In traditional approaches monitoring and testing of multiple client devices (such as set-top-boxes) of IPTV systems is performed entirely manually by a trained tester while the tester is physically in front of the IPTV client devices. In these traditional approaches a trained tester sets up multiple client devices in a laboratory facility (e.g., in the case of set-top-boxes, each STB is connected to a display device and to a content source) and manually sends control commands to each of the devices (e.g., the commands are sent to each client device with a remote control coupled to the device). The control of the multiple devices requires line of sight and direct control of each one of the devices. In a typical testing scenario, the same sequence of predefined commands is executed on each client device. In order to test the multiple devices, the tester monitors the result of the same command on the display connected to each client device. This task is time consuming and prone to errors. For example, if the tester performs an error while dialing a command on the remote control of a first device, the entire sequence of commands may have to be repeated for all the devices. In a typical testing environment tens to hundreds of devices may need to be tested simultaneously. In such environment and in a traditional approach, the tester manually sends a command to each of the client devices which can be very time consuming In addition since the tester uses remote control (generally an Infra-Red remote), the signal may miss the targeted client device or get directed toward another device (which was not targeted). Further the tester may not be able to send commands at substantially the same time and consequently evaluate accurately the response time of each device. In addition it may be desirable to test multiple client devices at substantially the same time in order to test and monitor the reliability of the system at a larger scale.

A method and system for controlling and monitoring multiple client devices of an IPTV system is presented herein. The embodiments of the present invention present a system and method for enabling reliable remote control and monitoring of multiple client devices. The embodiments of the inventions enables a tester to control multiple client devices (e.g., set-top-boxes) from a remote location and receiving a real time audio/visual feedback that can be viewed side-by-side on the control device of the tester without having the need of being physically located at the same location as of the client devices. Further, the embodiments of the invention enable a tester to control multiple client devices (e.g., set-top-boxes) at the same time, by selecting a list of client devices to be tested and providing an input indicating the control command to execute on all of the devices from the list. The tester is then provided in real time with an audio/visual feedback content in response to that command for all of the client devices from the list allowing them to monitor and potentially detect any defect that may occur.

FIG. 1 illustrates a block diagram of an IPTV testing system for enabling control and monitoring of IPTV client devices and applications according to some embodiments of the invention. The IPTV system 100 includes a remote controller 102, coupled with multiple client devices (e.g., client device 104, client device 106, and client device 108) through the IP network 101. The IPTV system 101 further includes a set of audio/visual (AV) to IP encoders (e.g., AV to IP encoder 114, 116, and 118). In some embodiments, the IPTV system 100 may further include a remote control 110.

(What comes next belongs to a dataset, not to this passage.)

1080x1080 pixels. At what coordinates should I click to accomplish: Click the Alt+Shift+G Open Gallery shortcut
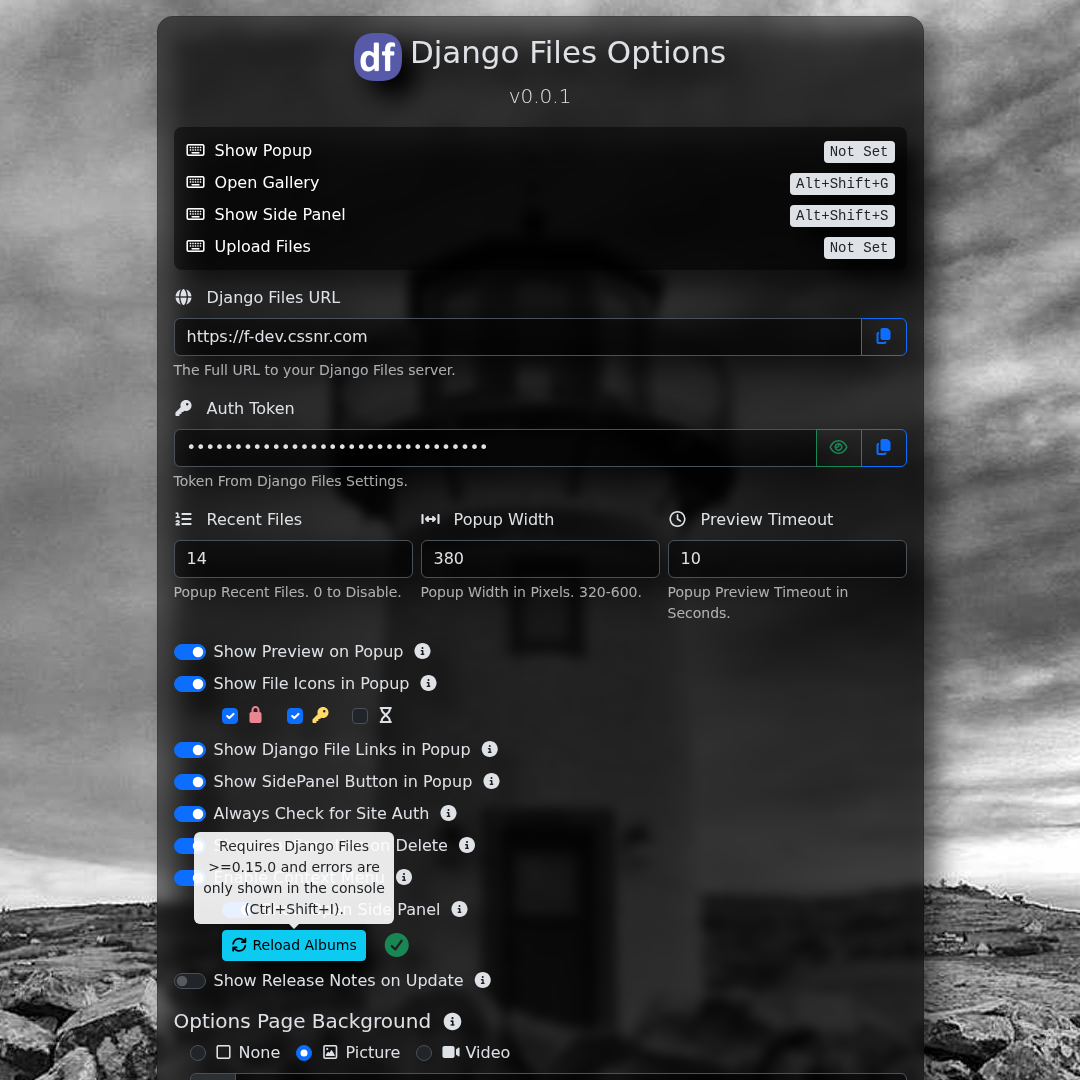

The client devices 104, 106, and 108 (or viewing systems, consumer devices, client devices, etc.) are electronic devices used by users to access audio/visual content via an IPTV system. A non-limiting example of a client device includes a Set-Top-Box (STB), which can be connected to a display (commonly a television, but can also be another type of monitor, projector, etc.). Other examples of client devices include smart phones, tablets, and laptops or desktop computer—each of which including a processor, computer-readable storage, a display, and an IPTV application that executes to allow connectivity/interaction with an IPTV system. However, other client devices can be implemented as anyone or combination of wired and/or wireless device, as any form of television client device (e.g., STB, digital video recorder (DVR)), gaming device, computer device, portable computer device, consumer device, media device, communication device, video processing and/or rendering device, appliance device, mobile phone (e.g., cellular, Voice over IP (VoIP), WiFi, etc.), a portable media device (e.g., a personal/portable media player, handheld media player, etc.), and/or as any other type of device that is implemented to receive media content in any form of audio, video, and/or image data. A client device (e.g., client 104) is associated with a device identification (e.g., a name and a list of parameters belonging to the device). Further each one of the client devices (104, 106, and 108) has an associated IP address allowing the device to communicate with other IP devices through IP networks such as the network 101.

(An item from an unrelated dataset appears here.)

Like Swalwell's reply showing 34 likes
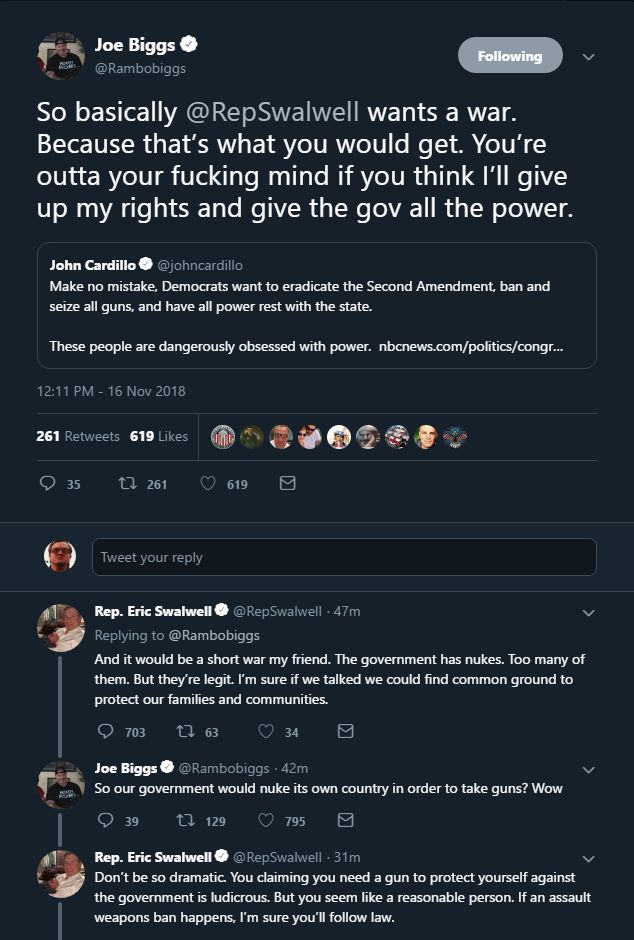 click(266, 731)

The various client devices (104, 106, 108) shown in system 100 may or may not include a respective display device. A client device and display device together render and playback any form of audio, video, and/or image data (which will be referred to herein below as multimedia content). The client devices may output analog or digital content. The client devices described herein can also be implemented with any differing combinations of other components such as one or more processors, communication components (e.g., network interfaces), memory components, and/or processing and control circuits. For example, a client device may include network interfaces to receive multimedia data (audio/video, image data) from an IPTV system, a content provider and/or an IPTV testing system, and/or interfaces to receive broadcast and/or over-the-air inputs via which multimedia content can be received over the air. The client devices may also include one or more tuners to tune television channels and/or data streams for display and viewing.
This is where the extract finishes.